Problem to solve: Every line of the records that contains "pixels" should be tallied, and only the resulting number returned.

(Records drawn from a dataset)
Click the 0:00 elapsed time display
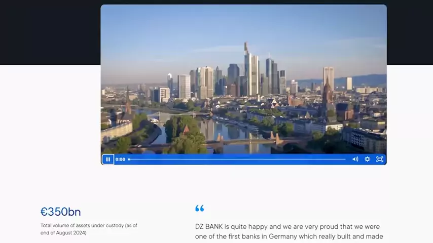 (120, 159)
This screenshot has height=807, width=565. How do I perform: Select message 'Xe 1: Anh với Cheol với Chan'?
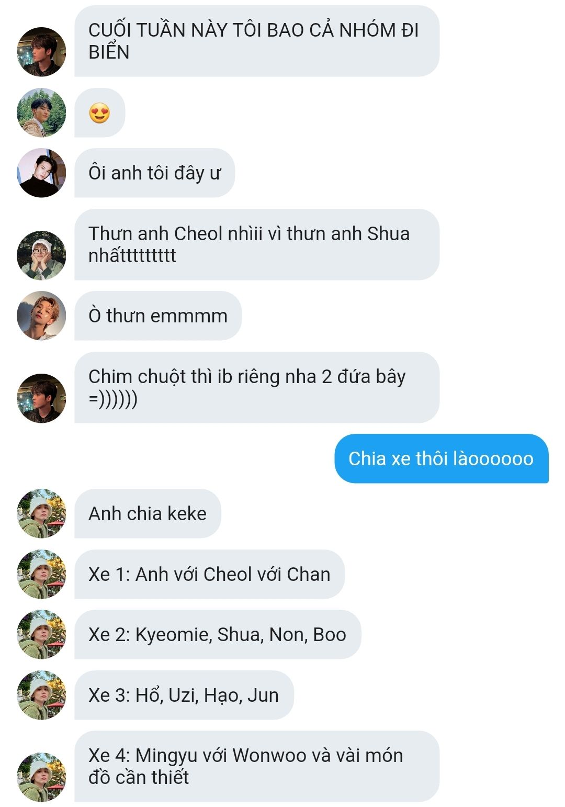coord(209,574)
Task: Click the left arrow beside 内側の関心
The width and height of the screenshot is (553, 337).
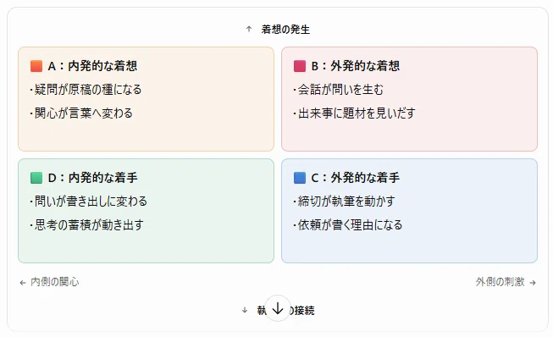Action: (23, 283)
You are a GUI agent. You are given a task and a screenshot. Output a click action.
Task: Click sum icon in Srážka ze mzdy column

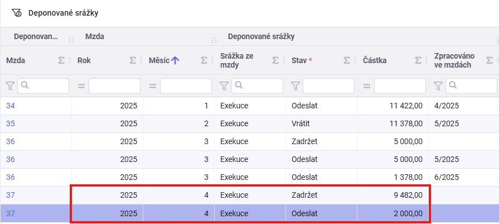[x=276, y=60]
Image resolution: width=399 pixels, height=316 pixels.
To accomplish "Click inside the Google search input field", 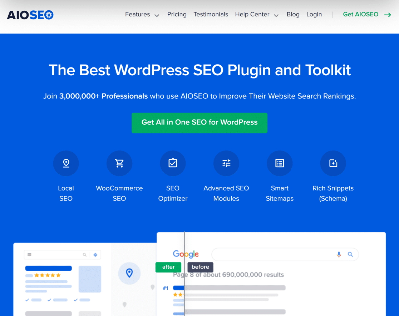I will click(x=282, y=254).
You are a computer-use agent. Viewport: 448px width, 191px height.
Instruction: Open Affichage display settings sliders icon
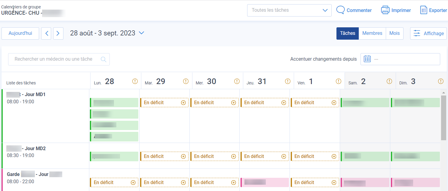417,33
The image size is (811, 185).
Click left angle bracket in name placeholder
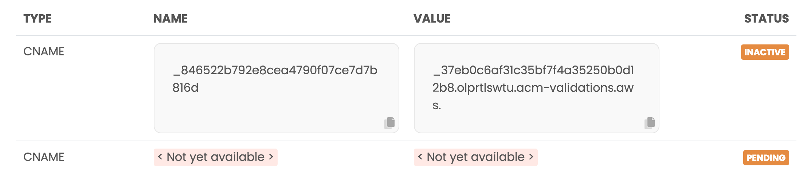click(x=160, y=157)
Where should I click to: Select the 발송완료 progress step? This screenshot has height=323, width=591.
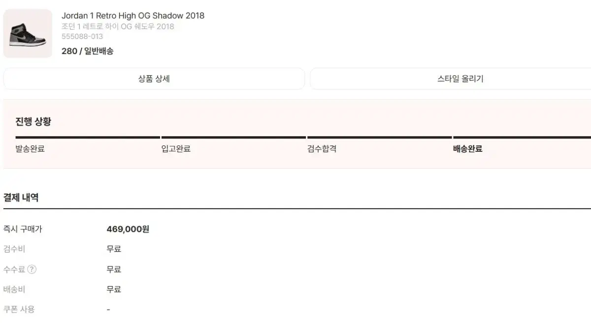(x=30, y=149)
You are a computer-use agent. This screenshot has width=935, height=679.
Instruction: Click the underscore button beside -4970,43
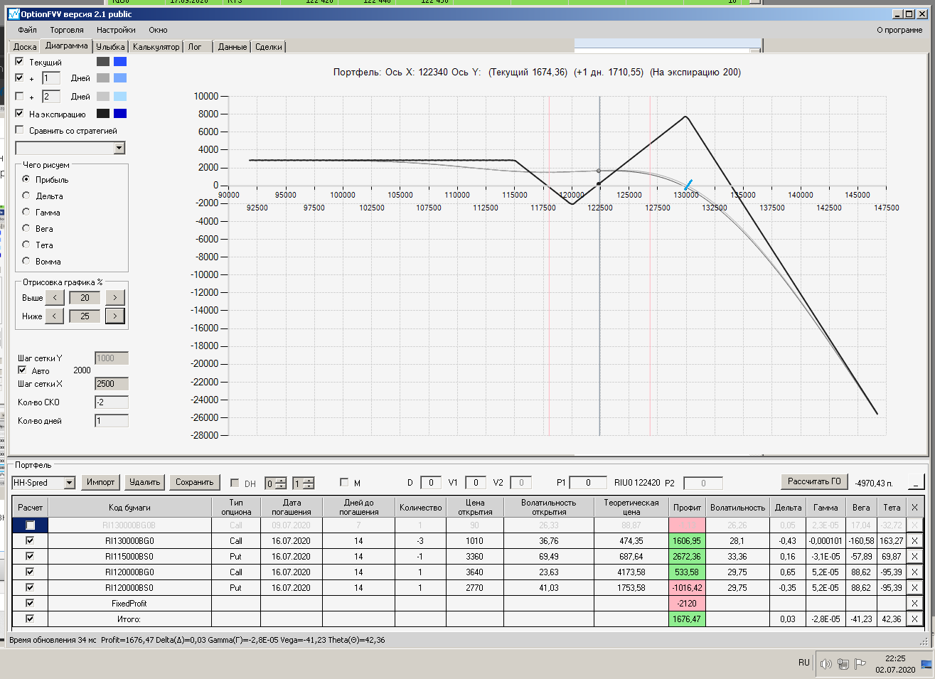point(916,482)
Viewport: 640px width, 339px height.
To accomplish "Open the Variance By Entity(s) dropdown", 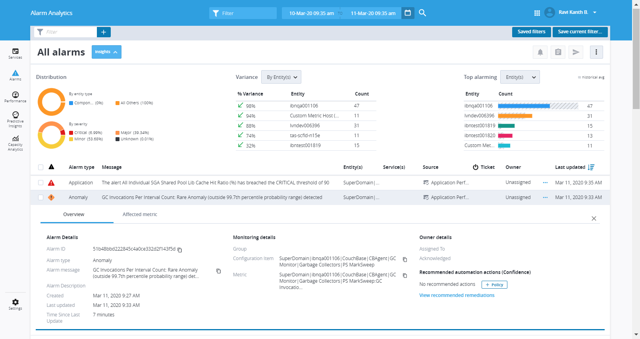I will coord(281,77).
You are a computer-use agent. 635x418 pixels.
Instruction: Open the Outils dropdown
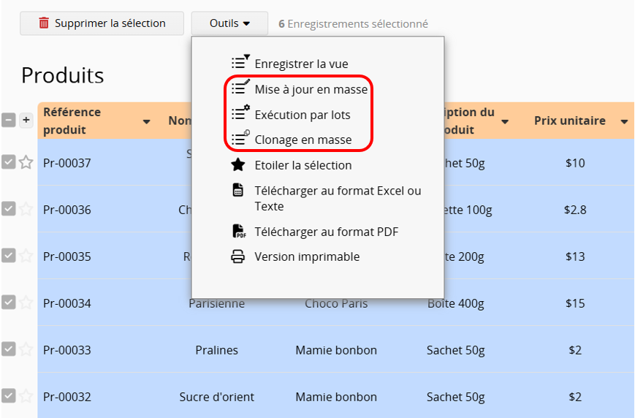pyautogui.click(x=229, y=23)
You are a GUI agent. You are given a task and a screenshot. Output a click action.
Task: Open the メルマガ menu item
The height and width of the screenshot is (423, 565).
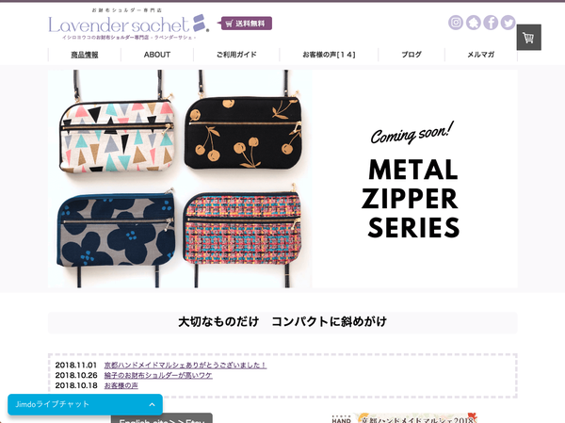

Response below: 2